* _CHALLENGE 1_
Reproduce the dataset entries word for word, everything from the line containing "The width and" down to the end of the entries. Leave the pictures out of your reply.

* _PAGE_
Holding the #UMC Hostage 01 – The Setting

The following is an entry in the “Holding the UMC Hostage” series regarding a manifesto that encourages discontent laity in our largest churches to defund the work of the global United Methodist Church. Read the full series:
01 – The Setting | 02 – The Blueprint | 03 – The Effects | 04 – The Conclusion

“The Methodists are one in all the world.” – John Wesley

“A member of any local United Methodist Church is a member of the denomination and the catholic (universal) church” Book of Discipline ¶215, “The Wider Church”

Introduction

One of the jokes is that if you mistype “United Methodist” you end up with “Untied Methodist” which is apparently how some local churches feel on occasion. They feel like the Global Church structures can do no right, and they resent paying a yearly tithe (“Apportionment”) to the general church that funds the global work that the combined resources allow. They would rather be “untied” from that obligation or have those global church structures fall off into the sea altogether. And throughout our history, local churches have voted, schemed, and outright defied calls to pay the assigned amounts of these required funds.

Thankfully, such acts of rebellion against the global church have been sporadic and not well organized and usually didn’t matter much in the grand scheme of things.

Until now.

The Confessing Movement, long a supporter of anti-Global-Church causes in the United Methodist Church, has began distribution of a manifesto detailing

  1. How local churches can redirect their tithe away from the general church and towards other more local funds, and
  2. How angry laity can make these changes without the consent of their pastors and their district superintendents—without connectional accountability, in other words.

The full document is a well-researched blueprint (and an honestly well-intentioned one written by a non-Confessing Movement devotee), but one that I think contributes more towards the phenomenon of creeping congregationalism than to its intended goal of “making disciples.”

The following is a series of articles containing original and unoriginal research into the history of these contrite churches who rail against this church tithe, an examination of the Langford proposal, the effects if it were to become widespread practice, and finally my recommendations of how we can better be a connectional church and resist the tendency of frustrated people towards creeping congregationalism.

* _Dataset entries_
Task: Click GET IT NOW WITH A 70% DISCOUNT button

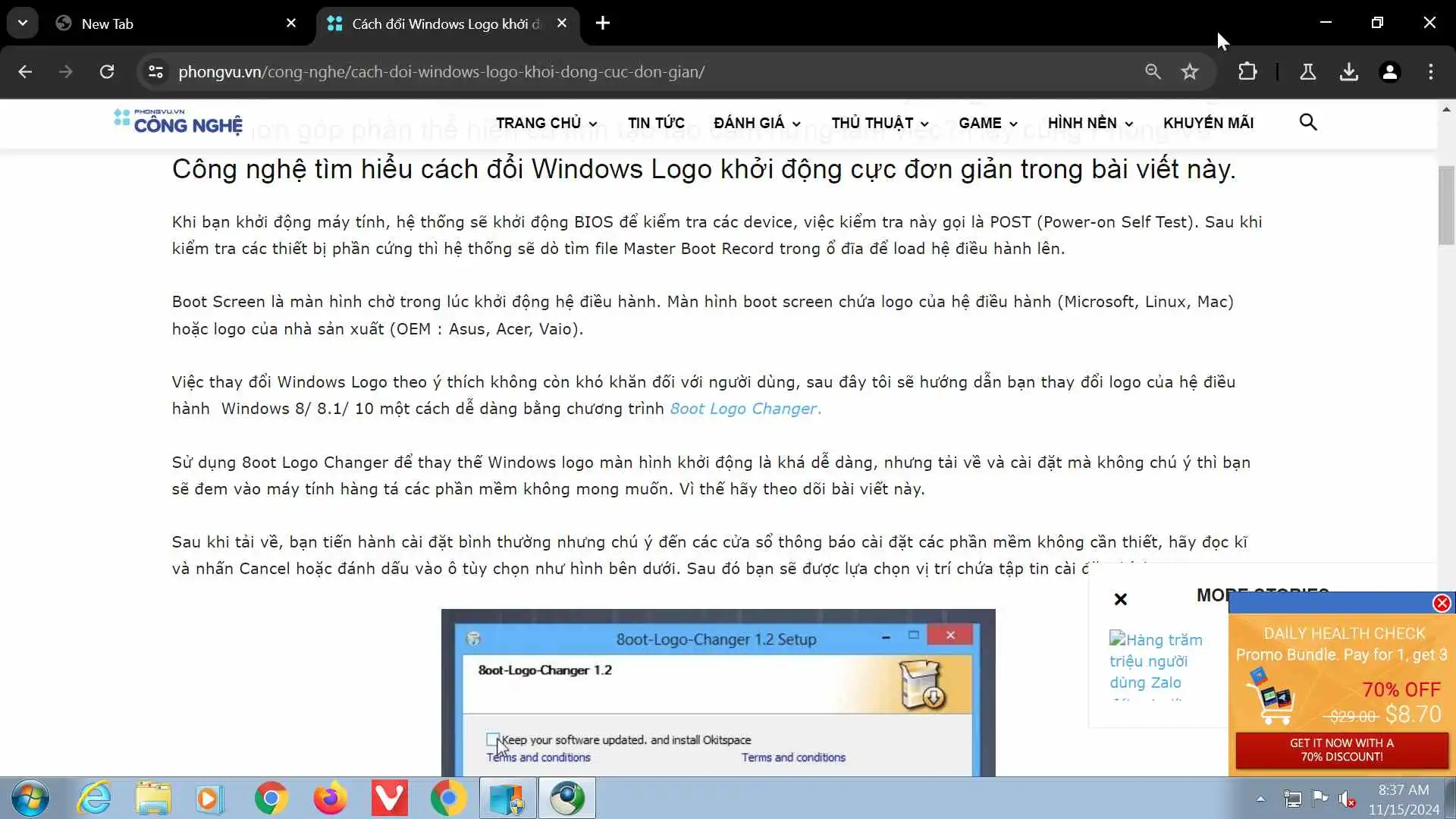Action: [1341, 749]
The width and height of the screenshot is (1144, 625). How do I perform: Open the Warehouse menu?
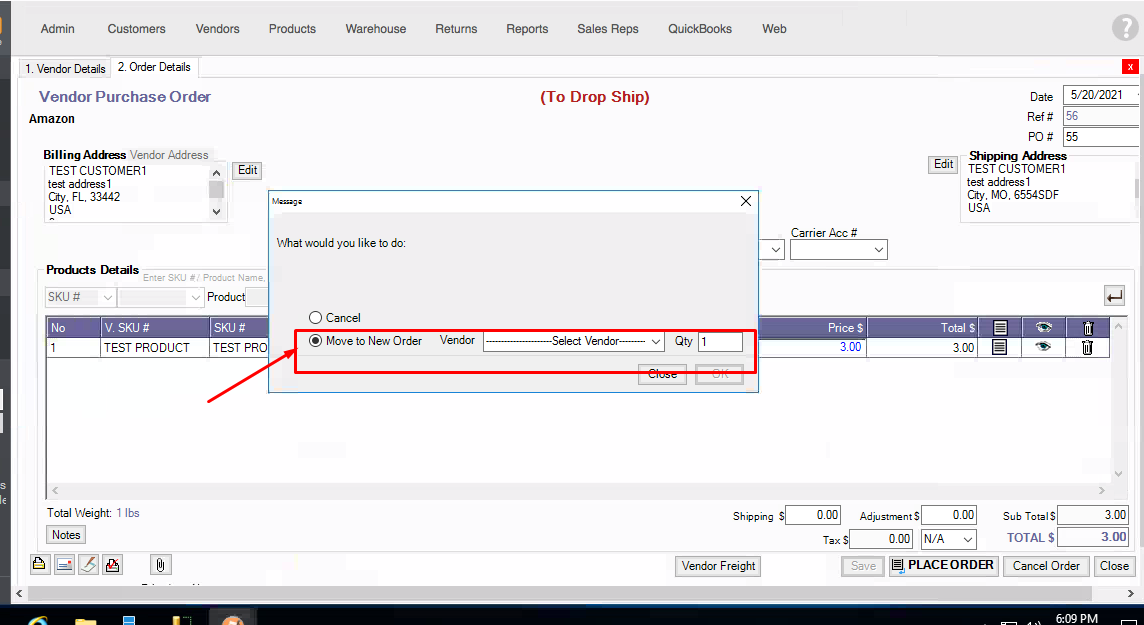[375, 29]
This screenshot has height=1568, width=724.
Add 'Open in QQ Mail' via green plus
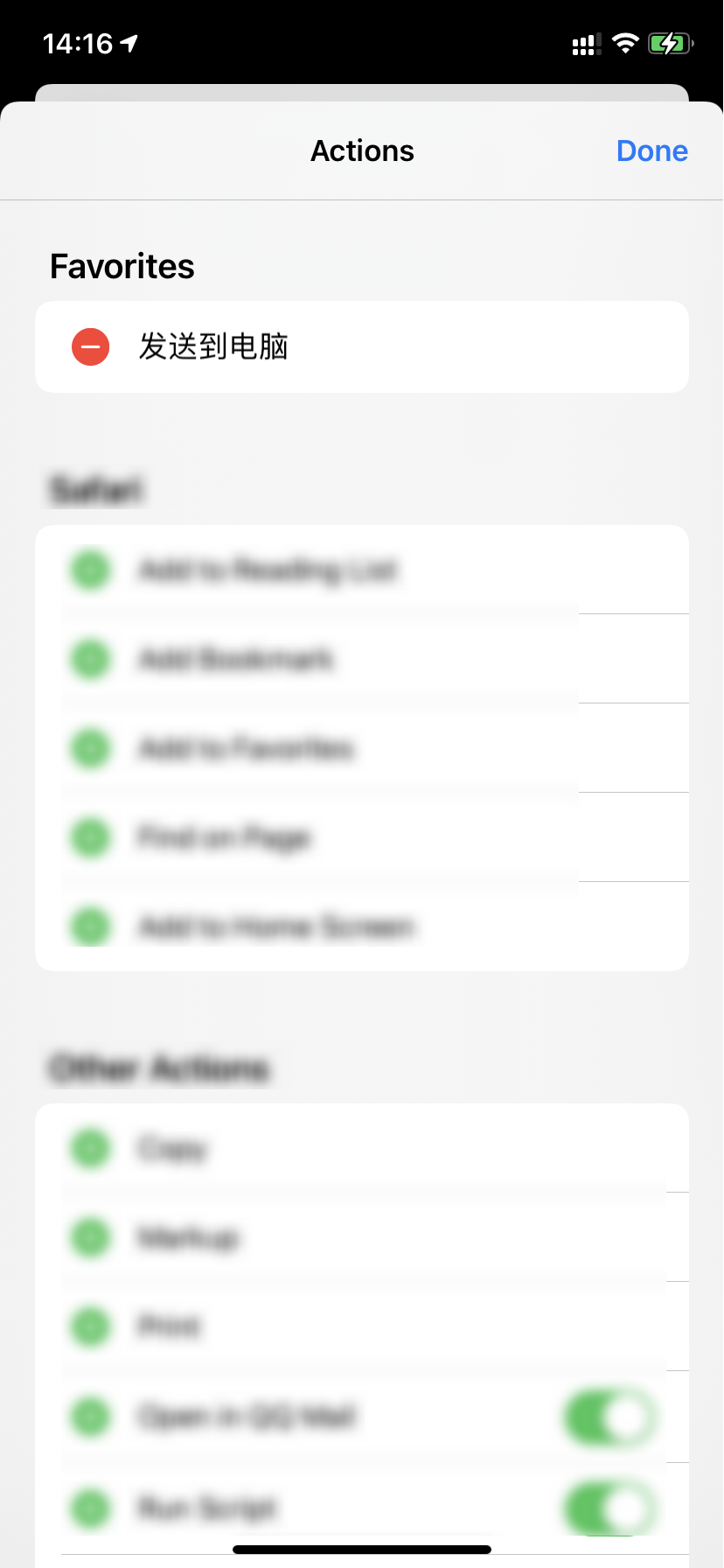[91, 1418]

* _CHALLENGE 2_
List the titles of the installments in the series named in the article.

* _FULL OUTPUT 1_
The width and height of the screenshot is (1144, 625). How do I perform: Open the Warehouse menu?
[375, 29]
This screenshot has height=1568, width=724.
Add 'Open in QQ Mail' via green plus
[91, 1418]

* _FULL OUTPUT 2_
The Setting
The Blueprint
The Effects
The Conclusion